Windows Server Hyper-V clusters are built on top of Windows Server Failover Clusters which provides the underlying mechanism for high availability and resource distribution for Hyper-V. Windows Failover Clustering is able to protect production workloads running on top of multiple hosts by utilizing a special means for establishing node majority in the Windows Failover Cluster, called quorum.
Table of Contents
- What is Windows Server Failover Split Brain?
- Windows Server Failover Cluster Quorum
- New Windows Server Failover Cluster Quorum Capabilities
- Configuring Windows Server Failover Cluster Quorum
- Concluding Thoughts
In this post, we will take a look at Windows Server Failover Clustering Quorum and how it relates to the Hyper-V.
- What is Quorum?
- How does it protect Windows Failover Cluster resources?
- How might this look in a Windows Server Failover Cluster running Hyper-V?
What is Windows Server Failover Split Brain?
In a Windows Server Failover Cluster configuration, you want your clusters to be protected against a “split-brain” scenario.
What is split-brain?
Split-brain as you might discern is a situation that can develop with members of a cluster configuration where more than one node thinks it is in control of cluster resources when only one of those nodes should be in control of that resource. This can happen when there is a “partitioned” cluster. This can be due to cluster nodes becoming separated from one another generally due to a network connectivity issue. Each of the Windows Server Failover Cluster hosts in a network partitioned state are not able to communicate with one another and each may assume the other host has failed it needs to take control of resources.
As you can imagine, this could lead to many issues related to two hosts fighting over shared resources. The resources in question are virtual machines. Fortunately, in most situations, only one host will be able to gain access to a virtual machine disk.

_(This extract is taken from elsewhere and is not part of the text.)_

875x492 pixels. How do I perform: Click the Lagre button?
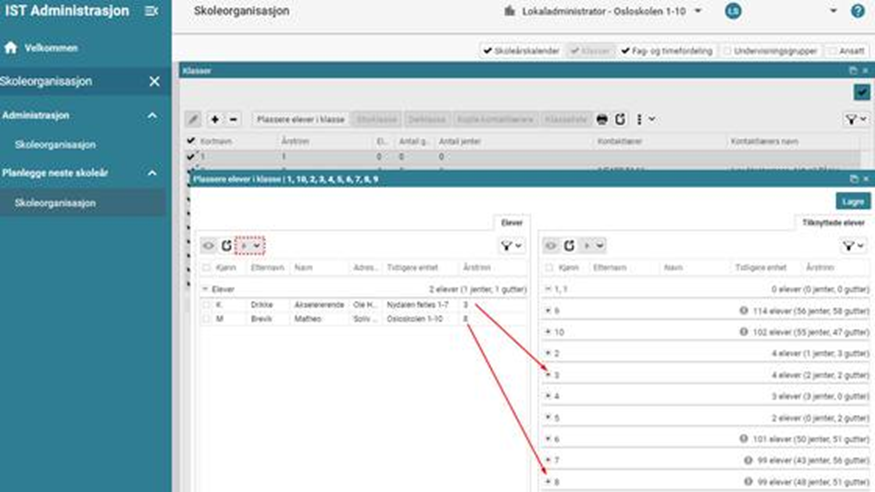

However, split-brain can lead to all kinds of failover and failback scenarios that can lead to resources flapping up and down. Below, you can see both hosts cannot see each other. Each Hyper-V host will assume the other has failed and attempt to assume ownership of virtual machine resources.
Windows Server Failover Cluster Quorum
To resolve the Windows Server Failover Cluster split-brain scenario, Microsoft has introduced a mechanism called Quorum which allows Windows Server Failover Clusters to resolve the potential issue of an “even vote” among Cluster nodes.
How does Quorum resolve these issues?
In terms of human group functions, quorum is defined as the “minimum number of members of an assembly or society that must be present at any of its meetings to make the proceedings of that meeting valid”. In the same sense, Windows Server Failover Clusters hosting the Hyper-V role, the cluster nodes serve the role of serving out highly available virtual machines that are not subject to the potential split-brain scenario.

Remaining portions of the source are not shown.